This project uses pyproject.toml to handle its dependencies. You can install them using pip like so:
pip install .
However, we recommend using uv to manage the environment. First, install uv, then clone / download this repo, then run:
uv sync
this will automatically install the right python version, create a virtual environment, and install the required packages. If you choose not to use uv
, you can replace uv run
in the code examples in this repo with python
.
Note, on macOS, if you encounter error: command 'cmake' failed: No such file or directory
, you need to install cmake first.
On macOS, run brew install cmake
. Similarly, you may have to install apache-arrow
separately as well (e.g., on macOS brew install apache-arrow
).
Once these dependency issues are solved, run uv sync
one more time.
Between 1830 and 1879, Delpher historical news article data can be downloaded manually from here. The downloaded files, which are zip folders, take up lots of disk space because of inefficient data format.
The src/process_open_archive/extract_article_data.py
script extracts the titles and texts from the zip folder for each article.
Then, it stores all extracted data as a polars dataframe with three columns article_id
, article_title
and article_text
.
Finally, it is saved as a parquet file (article_data_{start_year}_{end_year}.parquet
), with a much smaller size under processed_data/texts/from_1830_to_1879/
.
With the src/process_open_archive/extract_meta_data.py
script, we extract meta information about both the newspapers and the individual articles.
This results in two kinds of polars dataframes saved in parquet format under processed_data/metadata/newspapers/from_1830_to_1879
and processed_data/metadata/articles/from_1830_to_1879
, respectively.
newspaper_meta_data_{start_year}_{end_year}.parquet
includes these columns:newspaper_name
,newspaper_location
,newspaper_date
,newspaper_years_digitalised
,newspaper_years_issued
,newspaper_language
,newspaper_temporal
,newspaper_publisher
andnewspaper_spatial
.article_meta_data_{start_year}_{end_year}.parquet
includes these columns:newspaper_id
,article_id
andarticle_subject
.
Before you run the following script, make sure to put all the Delpher zip files under raw_data/open_archive
.
uv run src/process_open_archive/extract_article_data.py
uv run src/process_open_archive/extract_meta_data.py
Then, run
uv run src/process_open_archive/combine_and_chunk.py
to join all the available datasets and create a yearly-chunked series of parquet files in the folder processed_data/combined
.
After 1880, the data is not public and can only be obtained through the Delpher API:
- Obtain an API key (which looks like this
df2e02aa-8504-4af2-b3d9-64d107f4479a
) from the Royal Library / the Delpher maintainers, then put the API key in the filesrc/harvest_delpher_api/apikey.txt
. - Harvest the data following readme in the delpher api folder: src/harvest_delpher_api/readme.md
After the data has been harvested and processed from 1830-1940, the folder processed_data/combined
should now be filled with .parquet
files.
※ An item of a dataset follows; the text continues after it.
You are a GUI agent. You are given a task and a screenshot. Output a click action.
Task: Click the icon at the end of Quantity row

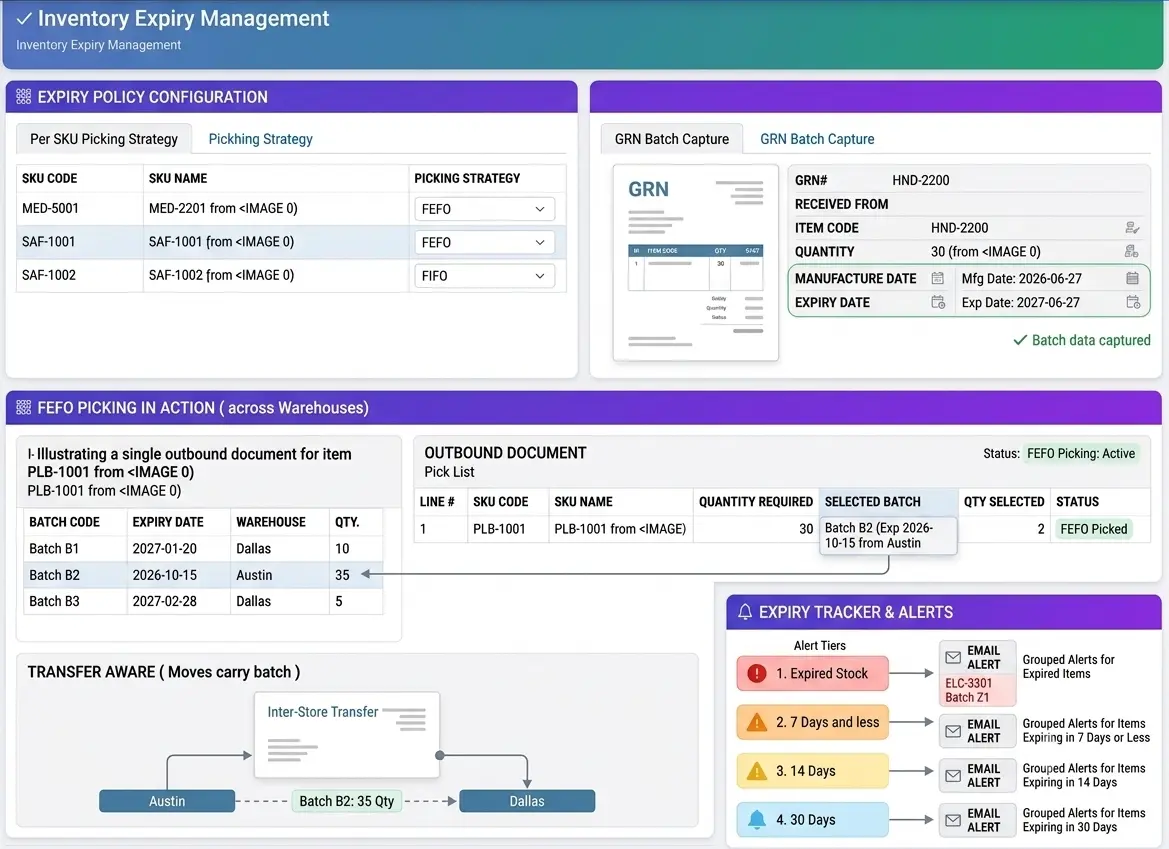point(1132,251)
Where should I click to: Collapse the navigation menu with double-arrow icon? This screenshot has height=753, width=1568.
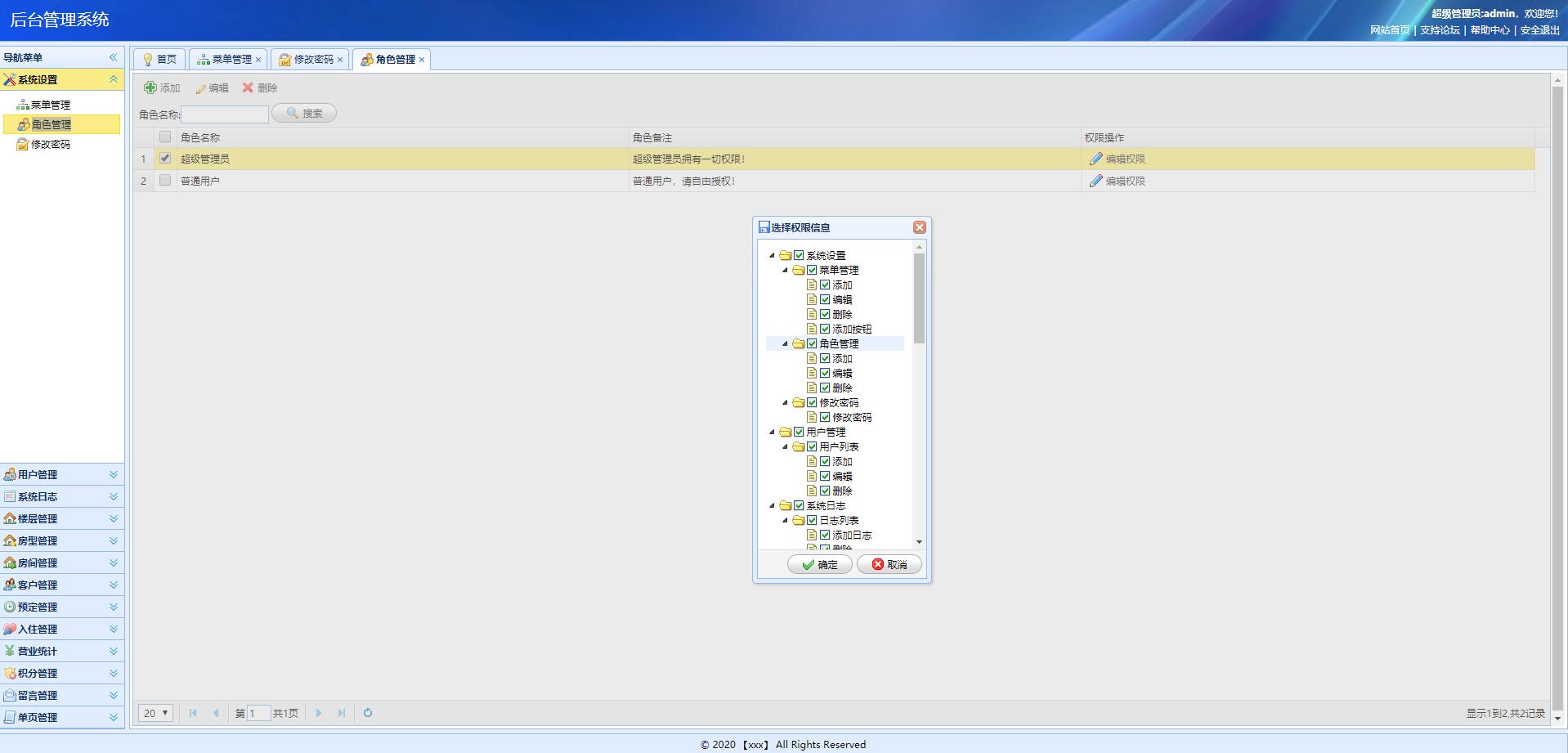[114, 57]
The first record looks like this:
import polars as pl
pl.scan_parquet("processed_data/combined/*.parquet").head(1).collect().glimpse()
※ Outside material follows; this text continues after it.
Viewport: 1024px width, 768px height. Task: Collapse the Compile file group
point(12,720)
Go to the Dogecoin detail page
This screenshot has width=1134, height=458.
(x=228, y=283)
$ newspaper_id <str> 'ddd:010041217:mpeg21'
$ article_id <str> 'ddd:010041217:mpeg21:a0001'
$ article_subject <str> 'artikel'
$ article_title <str> None
$ article_text <str> 'De GOUVERNEUR der PROVINCIE GELDERLAND ...'
$ newspaper_name <str> 'Arnhemsche courant'
$ newspaper_location <str> 'Arnhem'
$ newspaper_date <date> 1830-01-02
$ newspaper_years_digitalised <str> '1814 t/m 1850'
$ newspaper_years_issued <str> '1814-2001'
$ newspaper_language <str> 'nl'
$ newspaper_temporal <str> 'Dag'
$ newspaper_publisher <str> 'C.A. Thieme'
$ newspaper_spatial <str> 'Regionaal/lokaal'
To make our data processing much faster, we will now process all these files into a hive-partitioned parquet folder, with subfolders for each year. This is done using the following code
uv run src/create_database/preproc.py
After this, the folder processed_data/partitioned
will contain differently organized parquet files, but they contain the exact same information.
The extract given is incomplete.